In [1]:
from IPython.display import display, HTML
display(HTML("""
<style>
.jp-Cell { width: 90% !important; margin: 0 auto; }
</style>
"""))

# Introduction to NumPy

### Recap: Python Lists are a container for arbitrary data
Data is accessed by *index*, with the index starting with 0.

In [2]:
# Create a list with arbitrary data
my_list = [1, 'hello', True, 3.14]

# Accessing the data in the list
print("my_list[0] gives:", my_list[0])
print("my_list[1] gives:", my_list[1])
print("my_list[2] gives:", my_list[2])
print("my_list[3] gives:", my_list[3])

my_list[0] gives: 1
my_list[1] gives: hello
my_list[2] gives: True
my_list[3] gives: 3.14


#### You can count from the back with negative indicees and get a slice using the colon

In [3]:
my_list = [1, 'hello', True, 3.14]

# Accessing the data in the list using negative index
print("my_list[-1] gives:",  my_list[-1])

# Slicing the list
print("my_list[1:3] gives:", my_list[1:3])  # Output: ['hello', True]


my_list[-1] gives: 3.14
my_list[1:3] gives: ['hello', True]


#### Lists are mutable: You can also modify the data by index

In [4]:
my_list = [1, 'hello', True, 3.14]

# Modifying the data in the list
my_list[0] = 2
print("my_list after modification:", my_list)


my_list after modification: [2, 'hello', True, 3.14]


#### NumPy Arrays: Key Features

- Homogeneous: Only contain elements of the same data type.
- Fixed Size: Size cannot be changed once created.
- Memory-Efficient: More efficient than Python lists.
- Vectorized Operations: Perform operations on entire arrays at once.
- Multidimensional: Efficiently store and manipulate multi-dimensional data.
- Built-in Functions: Ease mathematical operations and data manipulation.
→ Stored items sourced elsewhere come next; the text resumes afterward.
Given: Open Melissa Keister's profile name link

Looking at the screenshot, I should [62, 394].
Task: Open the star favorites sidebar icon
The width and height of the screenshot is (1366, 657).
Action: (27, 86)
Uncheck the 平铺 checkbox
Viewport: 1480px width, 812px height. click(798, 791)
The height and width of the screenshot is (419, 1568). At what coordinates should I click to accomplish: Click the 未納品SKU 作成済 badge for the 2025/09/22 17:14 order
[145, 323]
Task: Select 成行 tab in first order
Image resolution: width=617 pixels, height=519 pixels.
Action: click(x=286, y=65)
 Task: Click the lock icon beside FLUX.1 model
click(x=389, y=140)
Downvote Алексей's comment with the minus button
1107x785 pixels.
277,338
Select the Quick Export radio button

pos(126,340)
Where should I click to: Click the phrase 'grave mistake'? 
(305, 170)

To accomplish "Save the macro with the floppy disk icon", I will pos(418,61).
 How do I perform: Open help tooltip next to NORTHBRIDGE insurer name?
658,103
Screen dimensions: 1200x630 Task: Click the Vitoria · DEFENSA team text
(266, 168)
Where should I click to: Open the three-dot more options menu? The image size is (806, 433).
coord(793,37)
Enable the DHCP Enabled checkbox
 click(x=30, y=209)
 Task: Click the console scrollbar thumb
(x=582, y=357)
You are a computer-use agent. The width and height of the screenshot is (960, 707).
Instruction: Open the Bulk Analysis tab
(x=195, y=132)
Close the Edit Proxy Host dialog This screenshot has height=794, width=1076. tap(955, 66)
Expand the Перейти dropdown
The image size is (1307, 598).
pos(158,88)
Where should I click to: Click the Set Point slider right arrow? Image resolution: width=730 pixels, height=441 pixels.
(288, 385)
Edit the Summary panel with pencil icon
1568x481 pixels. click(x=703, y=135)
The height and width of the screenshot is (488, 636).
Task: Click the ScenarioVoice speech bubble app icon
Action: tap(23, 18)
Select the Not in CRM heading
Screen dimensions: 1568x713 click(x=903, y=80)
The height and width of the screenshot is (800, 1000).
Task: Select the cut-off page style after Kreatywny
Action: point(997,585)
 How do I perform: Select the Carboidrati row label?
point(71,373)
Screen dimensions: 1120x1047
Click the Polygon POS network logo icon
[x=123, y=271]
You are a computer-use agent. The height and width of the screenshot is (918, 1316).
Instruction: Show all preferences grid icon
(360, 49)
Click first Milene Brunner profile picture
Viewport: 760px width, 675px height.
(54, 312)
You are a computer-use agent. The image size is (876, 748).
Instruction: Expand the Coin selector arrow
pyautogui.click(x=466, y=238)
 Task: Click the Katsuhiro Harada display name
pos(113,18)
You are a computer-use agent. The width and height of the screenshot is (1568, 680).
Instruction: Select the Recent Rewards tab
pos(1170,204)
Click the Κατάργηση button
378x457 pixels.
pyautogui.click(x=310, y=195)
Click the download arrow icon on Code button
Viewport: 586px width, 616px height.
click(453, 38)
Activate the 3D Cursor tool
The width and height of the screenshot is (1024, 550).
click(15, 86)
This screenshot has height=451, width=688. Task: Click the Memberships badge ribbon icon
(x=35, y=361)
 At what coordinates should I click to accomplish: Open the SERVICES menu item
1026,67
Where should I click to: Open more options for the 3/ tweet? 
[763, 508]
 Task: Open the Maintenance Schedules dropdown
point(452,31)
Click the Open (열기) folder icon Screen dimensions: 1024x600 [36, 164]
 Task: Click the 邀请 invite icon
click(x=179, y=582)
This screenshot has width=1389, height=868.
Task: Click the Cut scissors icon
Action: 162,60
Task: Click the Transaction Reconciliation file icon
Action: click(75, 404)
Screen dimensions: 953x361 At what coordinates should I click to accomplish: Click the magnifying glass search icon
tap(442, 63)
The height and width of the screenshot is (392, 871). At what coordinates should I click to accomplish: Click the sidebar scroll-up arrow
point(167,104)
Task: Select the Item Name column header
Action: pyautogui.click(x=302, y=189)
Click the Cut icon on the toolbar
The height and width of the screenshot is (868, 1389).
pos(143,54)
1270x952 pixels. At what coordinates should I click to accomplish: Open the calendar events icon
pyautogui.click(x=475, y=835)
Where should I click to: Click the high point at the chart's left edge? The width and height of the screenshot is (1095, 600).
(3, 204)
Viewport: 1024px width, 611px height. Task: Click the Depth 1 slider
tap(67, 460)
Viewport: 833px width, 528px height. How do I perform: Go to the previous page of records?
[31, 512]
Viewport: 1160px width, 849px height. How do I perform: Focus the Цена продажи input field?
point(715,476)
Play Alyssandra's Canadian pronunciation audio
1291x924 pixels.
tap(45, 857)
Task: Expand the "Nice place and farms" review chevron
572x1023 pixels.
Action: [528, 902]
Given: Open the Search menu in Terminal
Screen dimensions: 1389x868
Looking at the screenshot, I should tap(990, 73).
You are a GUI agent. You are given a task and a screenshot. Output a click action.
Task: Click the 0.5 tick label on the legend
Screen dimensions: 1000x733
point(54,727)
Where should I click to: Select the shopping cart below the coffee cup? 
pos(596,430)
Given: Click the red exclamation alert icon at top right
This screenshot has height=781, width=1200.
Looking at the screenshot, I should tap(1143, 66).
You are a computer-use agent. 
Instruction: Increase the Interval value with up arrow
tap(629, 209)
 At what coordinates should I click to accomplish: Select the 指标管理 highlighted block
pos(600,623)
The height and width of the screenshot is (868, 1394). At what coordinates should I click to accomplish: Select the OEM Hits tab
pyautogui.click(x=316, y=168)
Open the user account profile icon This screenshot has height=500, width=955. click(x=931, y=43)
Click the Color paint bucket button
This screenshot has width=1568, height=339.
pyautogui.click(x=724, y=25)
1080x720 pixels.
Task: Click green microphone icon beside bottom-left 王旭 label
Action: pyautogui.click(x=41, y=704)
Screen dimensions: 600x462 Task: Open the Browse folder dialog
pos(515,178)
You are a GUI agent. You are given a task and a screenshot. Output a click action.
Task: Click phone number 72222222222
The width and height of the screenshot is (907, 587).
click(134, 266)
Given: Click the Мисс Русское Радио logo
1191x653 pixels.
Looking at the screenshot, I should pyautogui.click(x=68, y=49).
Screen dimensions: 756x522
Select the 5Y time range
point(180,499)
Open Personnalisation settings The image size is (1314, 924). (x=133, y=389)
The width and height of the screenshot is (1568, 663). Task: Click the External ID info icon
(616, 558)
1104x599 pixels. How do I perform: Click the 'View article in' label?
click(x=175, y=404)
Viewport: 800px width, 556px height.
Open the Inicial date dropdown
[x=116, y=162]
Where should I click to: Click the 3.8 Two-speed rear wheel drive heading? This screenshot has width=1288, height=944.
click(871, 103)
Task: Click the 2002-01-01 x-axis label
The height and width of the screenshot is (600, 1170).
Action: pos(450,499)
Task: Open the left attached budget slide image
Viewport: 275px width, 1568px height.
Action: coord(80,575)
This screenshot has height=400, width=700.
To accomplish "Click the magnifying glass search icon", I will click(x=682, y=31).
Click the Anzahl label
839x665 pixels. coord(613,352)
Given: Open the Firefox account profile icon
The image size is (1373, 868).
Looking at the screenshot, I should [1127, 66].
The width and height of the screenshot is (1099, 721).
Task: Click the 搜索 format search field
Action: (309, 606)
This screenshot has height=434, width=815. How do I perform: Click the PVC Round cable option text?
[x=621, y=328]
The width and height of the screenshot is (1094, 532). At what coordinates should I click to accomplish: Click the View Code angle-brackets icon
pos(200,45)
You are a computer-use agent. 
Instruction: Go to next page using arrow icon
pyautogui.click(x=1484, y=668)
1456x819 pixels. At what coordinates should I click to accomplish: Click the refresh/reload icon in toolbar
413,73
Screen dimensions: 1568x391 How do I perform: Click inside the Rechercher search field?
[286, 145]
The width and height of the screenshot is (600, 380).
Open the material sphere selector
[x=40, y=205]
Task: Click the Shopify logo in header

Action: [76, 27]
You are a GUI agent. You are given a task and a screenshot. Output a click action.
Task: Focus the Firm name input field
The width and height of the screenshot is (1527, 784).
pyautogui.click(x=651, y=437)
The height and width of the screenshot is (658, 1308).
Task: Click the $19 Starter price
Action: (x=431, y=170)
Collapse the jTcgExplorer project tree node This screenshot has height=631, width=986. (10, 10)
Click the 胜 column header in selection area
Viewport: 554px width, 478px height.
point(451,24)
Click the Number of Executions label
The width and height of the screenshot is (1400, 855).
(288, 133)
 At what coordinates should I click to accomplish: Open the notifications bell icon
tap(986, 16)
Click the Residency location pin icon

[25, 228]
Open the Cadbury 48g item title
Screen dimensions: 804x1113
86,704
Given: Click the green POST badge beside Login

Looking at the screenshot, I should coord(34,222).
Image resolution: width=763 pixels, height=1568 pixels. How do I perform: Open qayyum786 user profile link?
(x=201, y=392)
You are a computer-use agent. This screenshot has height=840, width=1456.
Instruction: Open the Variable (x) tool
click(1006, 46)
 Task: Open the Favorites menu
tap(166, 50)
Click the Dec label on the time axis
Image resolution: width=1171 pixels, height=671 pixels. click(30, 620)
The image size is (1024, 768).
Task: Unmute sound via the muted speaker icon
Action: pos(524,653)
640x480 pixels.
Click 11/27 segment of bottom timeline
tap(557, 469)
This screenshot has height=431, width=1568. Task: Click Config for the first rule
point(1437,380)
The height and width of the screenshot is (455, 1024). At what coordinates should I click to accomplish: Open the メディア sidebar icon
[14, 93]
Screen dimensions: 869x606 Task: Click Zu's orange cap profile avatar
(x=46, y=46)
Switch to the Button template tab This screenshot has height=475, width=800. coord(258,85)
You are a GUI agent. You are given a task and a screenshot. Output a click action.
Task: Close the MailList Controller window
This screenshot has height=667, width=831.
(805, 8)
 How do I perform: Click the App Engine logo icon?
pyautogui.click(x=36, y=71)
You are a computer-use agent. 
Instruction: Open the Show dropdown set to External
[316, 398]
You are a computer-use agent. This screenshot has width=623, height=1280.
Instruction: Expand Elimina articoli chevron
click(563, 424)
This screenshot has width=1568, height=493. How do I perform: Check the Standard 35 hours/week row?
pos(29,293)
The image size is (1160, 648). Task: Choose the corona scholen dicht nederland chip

#### We use NumPy by importing it

Typically we use the alias `np`, as projects tend to use numpy a lot.

In [5]:
import numpy as np

We can now access anything in numpy via np.function

In [6]:
np.pi

3.141592653589793

#### We can create NumPy arrays from lists

In [7]:
my_list = [1.0, 2.0, 3.0, 4.0, 5.0]
my_array = np.array(my_list)

The object type is a numpy array. The type of contained data is dependent on the content

In [8]:
type(my_array), my_array.dtype

(numpy.ndarray, dtype('float64'))

Show that you can change the data type of member of the array to cast to float instead

If a single string is present, everything will be cast into a string! In general, you should already input homogeneous lists

In [9]:
mixed_array = np.array([1, 2, 3, 4, 'hello'])
mixed_array.dtype, mixed_array[0]

(dtype('<U11'), '1')

#### We can also read NumPy arrays from disk
For this first step we will use a set of bond lengths determined by X-ray diffraction. Let us have a look at the first lines of the file. 

In [10]:
data1_path = 'data/bond_lengths.txt'
with open(data1_path, 'r') as fobj:
    lines = fobj.readlines()

for index, line in enumerate(lines):
    print(line.strip())
    if index > 3:
        break

Si  C   2.3048
Si  C   2.3093
Si  C   2.3465
Si  C   2.3929
Si  C   2.4052


In this section explain: Opening files in python. Control statements including the for loop, if statement and break. End on the statement that we have different data types!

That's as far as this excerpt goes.